Earlier studies found that NLR and PLR reflect disease activity in psoriasis patients [7, 12]; however, we failed to detect a positive association between PASI scores and either NLR or PLR. There are at least two explanations for this apparent discrepancy. For example, NLR and PLR may reflect the inflammatory status of psoriasis patients, but not the disease severity. Alternatively, the PASI may not be sufficiently sensitive to disease symptoms, particularly those of mild to moderate severity and those affecting the nails. Moreover, the index does not take into account the disease impact on quality of life and comorbidities, both of which may influence the ratios [30]. Clearly, further studies are needed to clarify the relationship between PASI scores, PLR, and NLR.

Finally, our study may have limitations, including it was conducted in a single tertiary medical center and was a cross-sectional study, PASI scores of some patients were not calculated, both the patients and healthy controls who combined malignancy except hematological malignancies were not excluded. These may lead to the patients were biased to having higher disease severity and could not fully represent the features of psoriasis patients in China.

Conclusion

In conclusion, our results highlight the significant differences in NLR and PLR among psoriasis patients. Neutrophil counts and NLR were significantly higher in psoriasis group compared with the control group, with the GPP group having the highest NLR. In addition, platelet counts and PLR are increased in psoriasis patients, especially in the most severe subtype. However, further work will be necessary to resolve the many remaining questions about the clinical relevance of NLR and PLR in psoriasis and their potential utility as diagnostic and/or prognostic markers.

Methods

This study was a hospital-based cross-sectional study. This retrospective study enrolled 477 adult patients with psoriasis who had visited the Department of Dermatology at Peking Union Medical College Hospital, which is a tertiary medical center, between 2005 and 2015. All patients were diagnosed based on clinical or histopathological manifestations of psoriasis. Patients were excluded if they had received any systemic treatment, such as corticosteroids, acitretin, methotrexate, or biologics, during 2 months preceding enrollment. Patients who had hematological malignancies were also excluded. The control group consisted of 954 age- and sex-matched healthy volunteers who were recruited from the Department of Physical Examination Center of Peking Union Medical College Hospital in 2015. They had no hepatic disorders, kidney dysfunction, infectious diseases or hematological malignancies. The protocol was approved by the institutional review board of Peking Union Medical College Hospital. Written informed consent was not required for this retrospective study.

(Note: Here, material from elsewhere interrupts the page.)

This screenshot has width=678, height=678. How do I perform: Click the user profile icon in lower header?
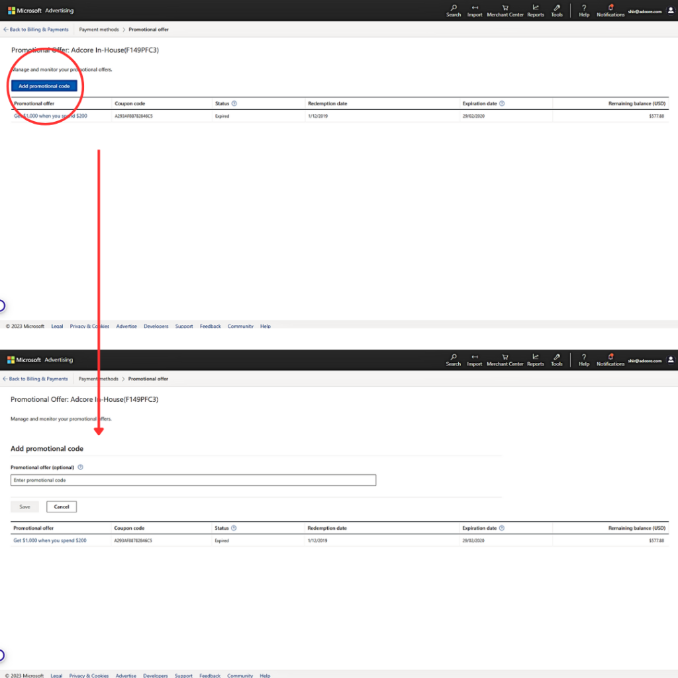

Laboratory values and clinical assessment

Demographic, clinical, and laboratory data were obtained from electronic or handwritten medical records. The following parameters were extracted: WBC, neutrophil, lymphocyte, RBC, and platelet counts, and Hb levels. In addition, NLR and PLR were calculated and the PASI scoring system was used to assess the severity of PsV.

Statistical analysis

Continuous data are described as the mean ± standard deviation. Differences between groups were assessed using the Mann–Whitney non-parametric test, where appropriate. Correlations were evaluated using Spearman’s correlation coefficient. A p value of < 0.05 was considered statistically significant. All analyses were performed using SPSS version 25.0 (IBM, Armonk, NY, USA) and Prism version 6.0 (GraphPad Software, San Diego, CA, USA).